* _DATASET ENTRIES_
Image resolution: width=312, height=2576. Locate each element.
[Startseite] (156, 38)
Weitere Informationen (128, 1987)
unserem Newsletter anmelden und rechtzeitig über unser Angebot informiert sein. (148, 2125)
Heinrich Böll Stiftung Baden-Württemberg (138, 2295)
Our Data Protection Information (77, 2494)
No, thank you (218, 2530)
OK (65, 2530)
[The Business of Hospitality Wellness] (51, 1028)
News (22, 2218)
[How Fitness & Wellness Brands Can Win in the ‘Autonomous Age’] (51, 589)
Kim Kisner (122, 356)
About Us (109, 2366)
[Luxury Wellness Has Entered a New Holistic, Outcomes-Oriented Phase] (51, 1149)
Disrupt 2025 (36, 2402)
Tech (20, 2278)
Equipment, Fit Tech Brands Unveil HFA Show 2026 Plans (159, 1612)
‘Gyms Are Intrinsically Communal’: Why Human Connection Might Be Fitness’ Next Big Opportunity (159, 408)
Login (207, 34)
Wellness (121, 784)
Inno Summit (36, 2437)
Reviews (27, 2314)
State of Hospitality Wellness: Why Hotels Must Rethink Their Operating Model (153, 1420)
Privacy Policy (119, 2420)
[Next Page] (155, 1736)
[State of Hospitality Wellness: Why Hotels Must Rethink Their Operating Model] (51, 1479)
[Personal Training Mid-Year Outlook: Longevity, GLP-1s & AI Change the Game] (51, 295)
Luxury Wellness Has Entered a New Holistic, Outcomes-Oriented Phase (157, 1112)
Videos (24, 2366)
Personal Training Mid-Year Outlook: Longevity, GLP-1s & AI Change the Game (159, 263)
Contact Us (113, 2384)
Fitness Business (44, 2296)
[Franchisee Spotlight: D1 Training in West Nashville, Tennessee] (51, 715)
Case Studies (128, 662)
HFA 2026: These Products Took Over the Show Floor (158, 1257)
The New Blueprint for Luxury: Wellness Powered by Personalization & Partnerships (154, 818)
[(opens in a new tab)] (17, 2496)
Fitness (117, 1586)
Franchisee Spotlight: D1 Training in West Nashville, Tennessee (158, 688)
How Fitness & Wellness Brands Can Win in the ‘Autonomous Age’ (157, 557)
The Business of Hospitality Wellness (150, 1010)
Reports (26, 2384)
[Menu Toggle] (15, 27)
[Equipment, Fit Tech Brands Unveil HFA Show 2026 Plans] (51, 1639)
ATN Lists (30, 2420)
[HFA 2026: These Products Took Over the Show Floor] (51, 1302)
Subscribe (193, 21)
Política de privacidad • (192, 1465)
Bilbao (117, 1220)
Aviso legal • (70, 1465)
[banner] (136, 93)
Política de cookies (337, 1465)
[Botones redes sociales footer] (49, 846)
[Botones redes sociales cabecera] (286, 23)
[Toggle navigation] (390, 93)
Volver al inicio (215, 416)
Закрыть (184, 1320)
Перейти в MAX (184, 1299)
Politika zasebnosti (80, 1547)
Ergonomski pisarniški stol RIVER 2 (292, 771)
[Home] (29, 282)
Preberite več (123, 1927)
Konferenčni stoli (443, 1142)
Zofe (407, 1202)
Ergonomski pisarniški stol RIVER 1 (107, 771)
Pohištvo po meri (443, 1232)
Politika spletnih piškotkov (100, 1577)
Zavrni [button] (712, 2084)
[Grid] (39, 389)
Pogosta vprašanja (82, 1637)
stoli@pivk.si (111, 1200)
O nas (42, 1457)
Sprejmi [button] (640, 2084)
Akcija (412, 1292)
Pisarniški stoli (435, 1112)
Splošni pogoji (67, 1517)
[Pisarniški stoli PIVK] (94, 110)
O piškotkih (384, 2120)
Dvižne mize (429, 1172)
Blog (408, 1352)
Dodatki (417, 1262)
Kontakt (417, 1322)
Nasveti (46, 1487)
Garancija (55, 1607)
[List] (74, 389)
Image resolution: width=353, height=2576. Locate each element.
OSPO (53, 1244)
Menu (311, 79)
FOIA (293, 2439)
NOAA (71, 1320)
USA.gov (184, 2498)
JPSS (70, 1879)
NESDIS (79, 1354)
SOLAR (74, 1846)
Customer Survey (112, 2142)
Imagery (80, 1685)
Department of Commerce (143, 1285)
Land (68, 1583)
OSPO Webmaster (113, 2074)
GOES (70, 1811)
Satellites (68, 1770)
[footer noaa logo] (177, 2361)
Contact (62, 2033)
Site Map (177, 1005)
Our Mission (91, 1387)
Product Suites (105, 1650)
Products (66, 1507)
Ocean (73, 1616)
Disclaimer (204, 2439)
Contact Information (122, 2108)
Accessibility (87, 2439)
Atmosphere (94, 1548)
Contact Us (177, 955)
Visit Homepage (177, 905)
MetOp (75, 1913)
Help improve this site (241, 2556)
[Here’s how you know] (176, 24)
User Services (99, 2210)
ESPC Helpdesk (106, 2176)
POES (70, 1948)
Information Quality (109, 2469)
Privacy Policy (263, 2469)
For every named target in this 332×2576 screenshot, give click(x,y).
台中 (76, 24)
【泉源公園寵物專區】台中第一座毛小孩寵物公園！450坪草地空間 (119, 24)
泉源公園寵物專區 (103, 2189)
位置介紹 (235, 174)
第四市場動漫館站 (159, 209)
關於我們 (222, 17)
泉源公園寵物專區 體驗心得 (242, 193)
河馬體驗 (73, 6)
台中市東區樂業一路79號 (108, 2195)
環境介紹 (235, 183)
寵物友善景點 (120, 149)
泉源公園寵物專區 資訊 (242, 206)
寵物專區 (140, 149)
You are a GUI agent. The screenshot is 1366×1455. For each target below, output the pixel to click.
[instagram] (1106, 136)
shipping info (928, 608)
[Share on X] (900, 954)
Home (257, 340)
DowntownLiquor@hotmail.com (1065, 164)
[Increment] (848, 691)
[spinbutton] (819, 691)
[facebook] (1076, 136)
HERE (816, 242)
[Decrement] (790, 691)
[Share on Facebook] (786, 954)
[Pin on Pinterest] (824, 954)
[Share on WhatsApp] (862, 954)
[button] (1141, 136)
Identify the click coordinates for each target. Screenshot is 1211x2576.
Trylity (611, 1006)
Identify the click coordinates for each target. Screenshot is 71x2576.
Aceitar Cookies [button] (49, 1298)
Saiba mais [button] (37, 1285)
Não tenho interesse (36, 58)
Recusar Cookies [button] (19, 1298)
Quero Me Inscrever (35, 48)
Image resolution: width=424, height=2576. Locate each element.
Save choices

* _WORK INSTRUCTIONS_
Repeat exactly the lines above, starting with the first line of the records and finishing with the line holding "[Botones redes sociales footer] (49, 846)". Add no other line.

* _FINISHED TASK_
Image resolution: width=312, height=2576. Locate each element.
[Startseite] (156, 38)
Weitere Informationen (128, 1987)
unserem Newsletter anmelden und rechtzeitig über unser Angebot informiert sein. (148, 2125)
Heinrich Böll Stiftung Baden-Württemberg (138, 2295)
Our Data Protection Information (77, 2494)
No, thank you (218, 2530)
OK (65, 2530)
[The Business of Hospitality Wellness] (51, 1028)
News (22, 2218)
[How Fitness & Wellness Brands Can Win in the ‘Autonomous Age’] (51, 589)
Kim Kisner (122, 356)
About Us (109, 2366)
[Luxury Wellness Has Entered a New Holistic, Outcomes-Oriented Phase] (51, 1149)
Disrupt 2025 (36, 2402)
Tech (20, 2278)
Equipment, Fit Tech Brands Unveil HFA Show 2026 Plans (159, 1612)
‘Gyms Are Intrinsically Communal’: Why Human Connection Might Be Fitness’ Next Big Opportunity (159, 408)
Login (207, 34)
Wellness (121, 784)
Inno Summit (36, 2437)
Reviews (27, 2314)
State of Hospitality Wellness: Why Hotels Must Rethink Their Operating Model (153, 1420)
Privacy Policy (119, 2420)
[Next Page] (155, 1736)
[State of Hospitality Wellness: Why Hotels Must Rethink Their Operating Model] (51, 1479)
[Personal Training Mid-Year Outlook: Longevity, GLP-1s & AI Change the Game] (51, 295)
Luxury Wellness Has Entered a New Holistic, Outcomes-Oriented Phase (157, 1112)
Videos (24, 2366)
Personal Training Mid-Year Outlook: Longevity, GLP-1s & AI Change the Game (159, 263)
Contact Us (113, 2384)
Fitness Business (44, 2296)
[Franchisee Spotlight: D1 Training in West Nashville, Tennessee] (51, 715)
Case Studies (128, 662)
HFA 2026: These Products Took Over the Show Floor (158, 1257)
The New Blueprint for Luxury: Wellness Powered by Personalization & Partnerships (154, 818)
[(opens in a new tab)] (17, 2496)
Fitness (117, 1586)
Franchisee Spotlight: D1 Training in West Nashville, Tennessee (158, 688)
How Fitness & Wellness Brands Can Win in the ‘Autonomous Age’ (157, 557)
The Business of Hospitality Wellness (150, 1010)
Reports (26, 2384)
[Menu Toggle] (15, 27)
[Equipment, Fit Tech Brands Unveil HFA Show 2026 Plans] (51, 1639)
ATN Lists (30, 2420)
[HFA 2026: These Products Took Over the Show Floor] (51, 1302)
Subscribe (193, 21)
Política de privacidad • (192, 1465)
Bilbao (117, 1220)
Aviso legal • (70, 1465)
[banner] (136, 93)
Política de cookies (337, 1465)
[Botones redes sociales footer] (49, 846)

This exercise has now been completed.